§ **Given passage**
□ □ □

Reserve Bank Amendment Bill – a submission

Submissions to Parliament’s Finance and Expenditure Committee on the Reserve Bank of New Zealand (Monetary Policy) Amendment Bill close today.  Despite my scepticism about the value of the process –  given that the Bank and the Minister are already actively recruiting members of their tame Monetary Policy Committee –  I did lodge a submission this morning.

The full text is here Submission to FEC Reserve Bank of NZ Amendment bill Sept 2018

Most of it covers ground I’ve dealt with here over recent months, albeit in more abbreviated form. There are two main aspects to the bill:

  • the proposed change in the statutory goal of monetary policy, and
  • the creation of a statutory Monetary Policy Committee.

On the former

The case for having active discretionary monetary policy is – and always has been – about cyclical stabilisation.   We don’t need an active Reserve Bank to deliver broadly stable price levels over the longer-term.  And nothing monetary policy can do makes any difference to unemployment in the longer-run.   But there is a strong case for active monetary policy to limit the short-term downsides from severe adverse shocks – the Great Depression was the most stark modern example (and, indeed, it was the backdrop to the establishment of the Reserve Bank of New Zealand) but the argument holds in almost serious downturn.  Monetary policy should do what it can to stabilise the economy, subject to a longer-term nominal constraint (eg price stability).  And Parliament should be upfront with citizens about this (which is the way central banks typically try to operate in practice).

The formulation in the bill at present has a number of problems:

·       the whole point of what discretionary monetary policy can do (not just here but around the world) is to avoid (or keep to a minimum, consistent with price stability) periods of significant excess capacity.  Despite the attempt to argue otherwise in the Explanatory Note, “maximum sustainable employment” is not a measure of excess capacity.  Unemployment is much closer to an excess capacity measure.  It also has a considerably greater degree of historical and public resonance.

·       the proposed wording treats employment as good in itself, whereas labour is an input (a cost, including to those who supply it).  A high-performing high productivity economy might well be one in which people preferred to work less not more.    By contrast, lower unemployment (people who want a job, are searching for it, are ready to start, but can’t find a job) is unambiguously desirable, to the extent possible.

·       the wording makes no attempt to integrate the two dimensions of the goal, and

·       it continues to suggest that active monetary policy is primarily about medium-term price stability.  But we do not need monetary policy for that goal (a Gold Standard or something similar would do fine).  Instead, medium-term price stability is more like a constraint (a vitally important one) on the use of monetary policy to keep the economy operating close to capacity.

Accordingly, I argue that goal should be worded as something like:

“Monetary policy should aim to keep the rate of unemployment as low as possible, consistent with maintaining stability in the general level of prices over the medium-term.”

It isn’t anywhere near as radical as it might seem to some.  The working definition of “stability in the general level of prices over the medium-term” (1 to 3 per cent inflation, with a midpoint focus on 2 per cent) could be kept exactly as it now.  But it is clearer, and better aligns with what we should look for from the Bank and from the new MPC.  Keeping unemployment as low as possible really matters for individuals and their wellbeing.   But this formulation also keeps clear that the Bank cannot go pursuing its own views on what the unemployment rate can or should be if medium-term price stability is jeopardised.

As for the proposed MPC

Establishing a statutory Monetary Policy Committee is a sensible, well overdue, reform.  The New Zealand model, innovative in its day, was not followed anywhere else, and the existing model is also out of step with how we run almost every other public agency (and most private ones).

□ □ □

§ **Supplied data**

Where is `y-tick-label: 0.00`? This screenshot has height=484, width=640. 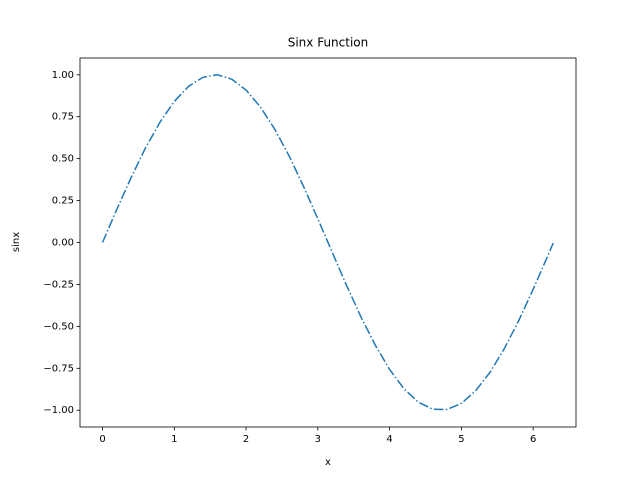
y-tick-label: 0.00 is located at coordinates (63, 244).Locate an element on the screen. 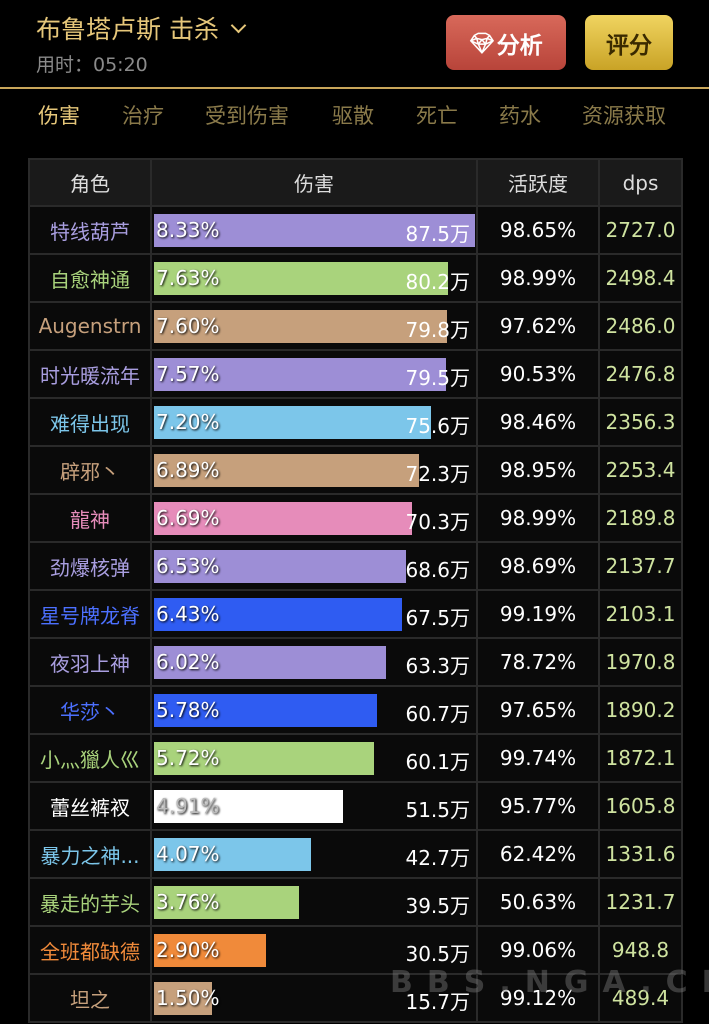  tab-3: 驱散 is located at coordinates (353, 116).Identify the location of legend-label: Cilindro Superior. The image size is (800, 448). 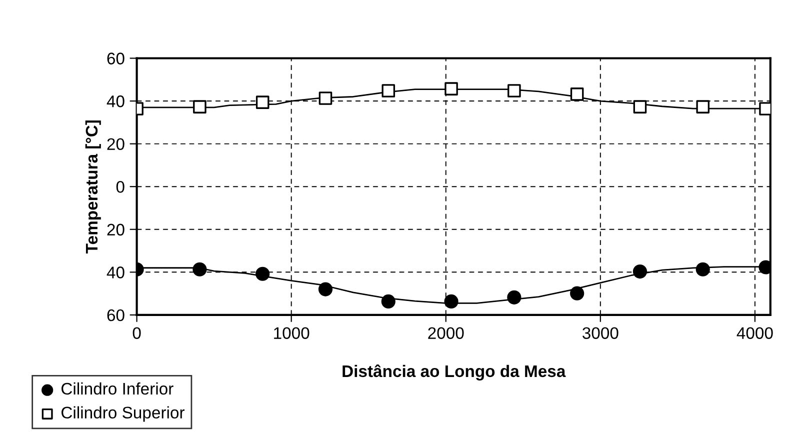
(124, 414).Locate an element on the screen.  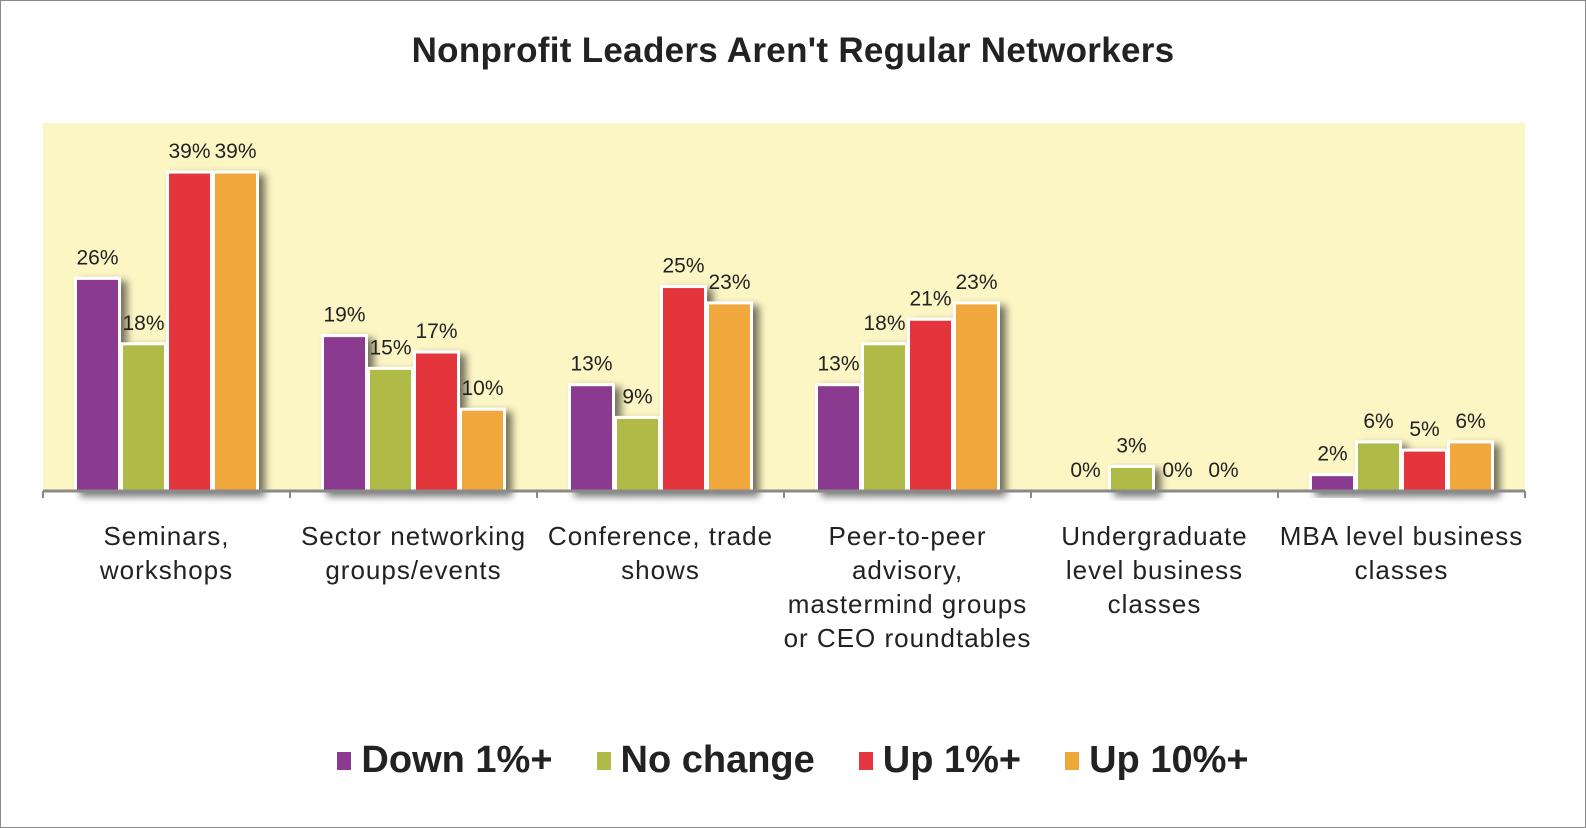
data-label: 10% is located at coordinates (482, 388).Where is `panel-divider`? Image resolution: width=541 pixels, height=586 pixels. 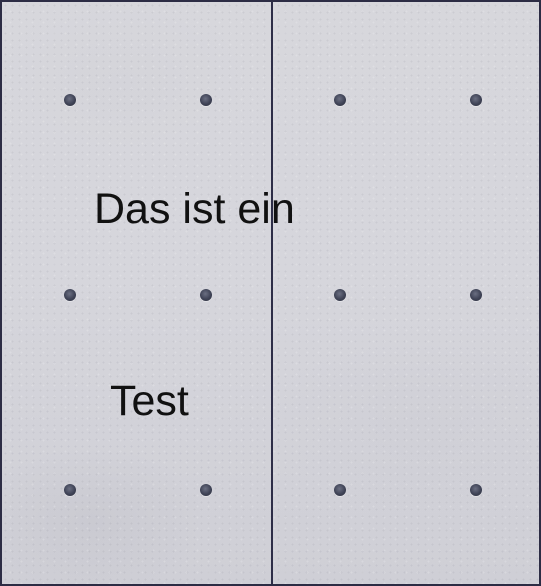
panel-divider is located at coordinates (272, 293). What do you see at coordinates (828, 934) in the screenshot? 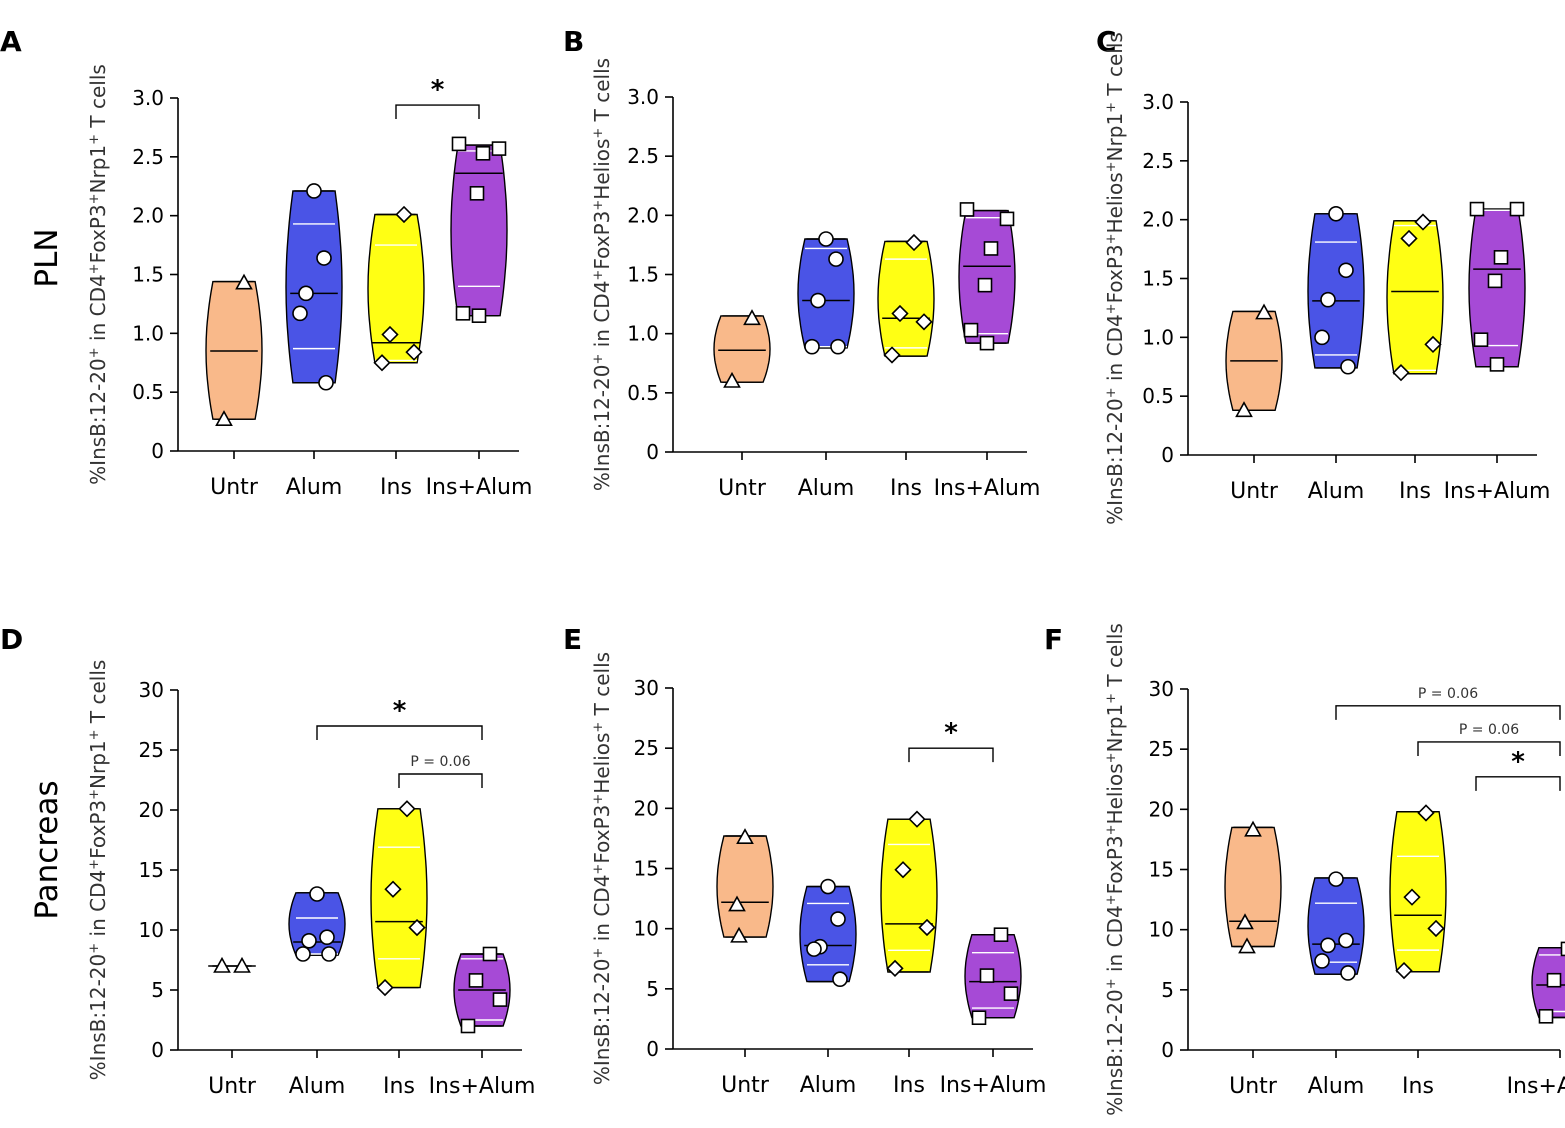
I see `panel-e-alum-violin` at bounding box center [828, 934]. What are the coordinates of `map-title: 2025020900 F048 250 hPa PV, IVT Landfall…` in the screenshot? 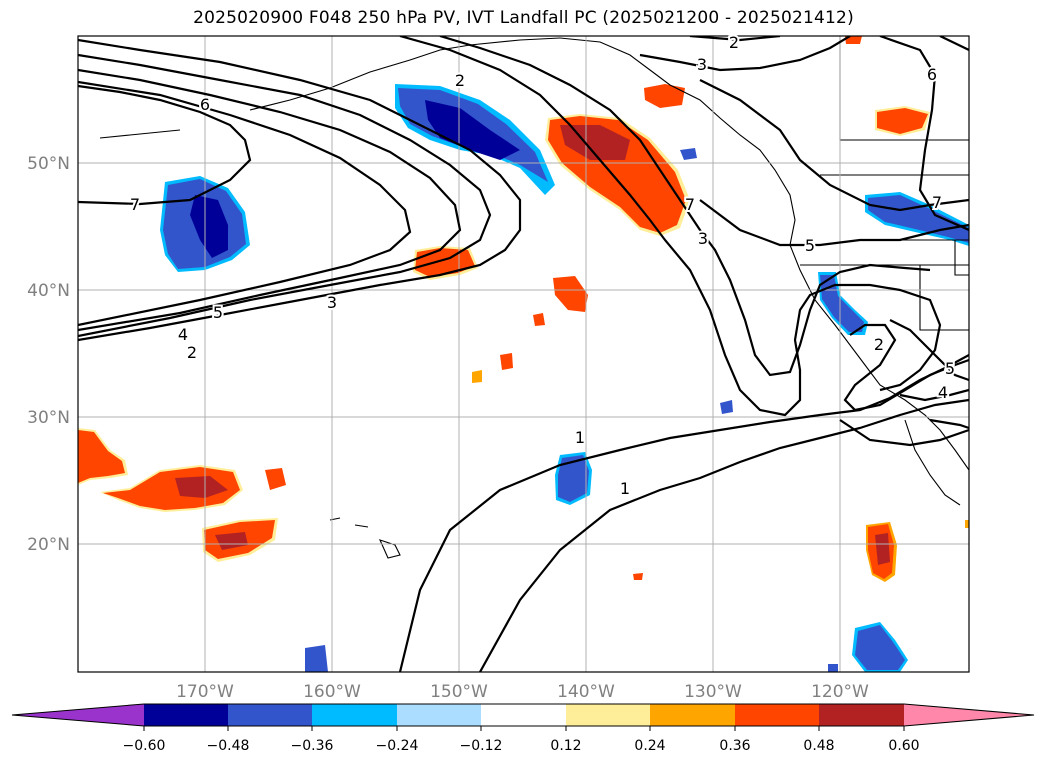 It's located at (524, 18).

□ □ □

§ **What to work on**
Copy the passage of the Reserve Bank submission between "On the former" and "operate in practice).", inclusive, word for word. Work only from the Reserve Bank submission and ignore the records.

§ **Answer area**
On the former

The case for having active discretionary monetary policy is – and always has been – about cyclical stabilisation.   We don’t need an active Reserve Bank to deliver broadly stable price levels over the longer-term.  And nothing monetary policy can do makes any difference to unemployment in the longer-run.   But there is a strong case for active monetary policy to limit the short-term downsides from severe adverse shocks – the Great Depression was the most stark modern example (and, indeed, it was the backdrop to the establishment of the Reserve Bank of New Zealand) but the argument holds in almost serious downturn.  Monetary policy should do what it can to stabilise the economy, subject to a longer-term nominal constraint (eg price stability).  And Parliament should be upfront with citizens about this (which is the way central banks typically try to operate in practice).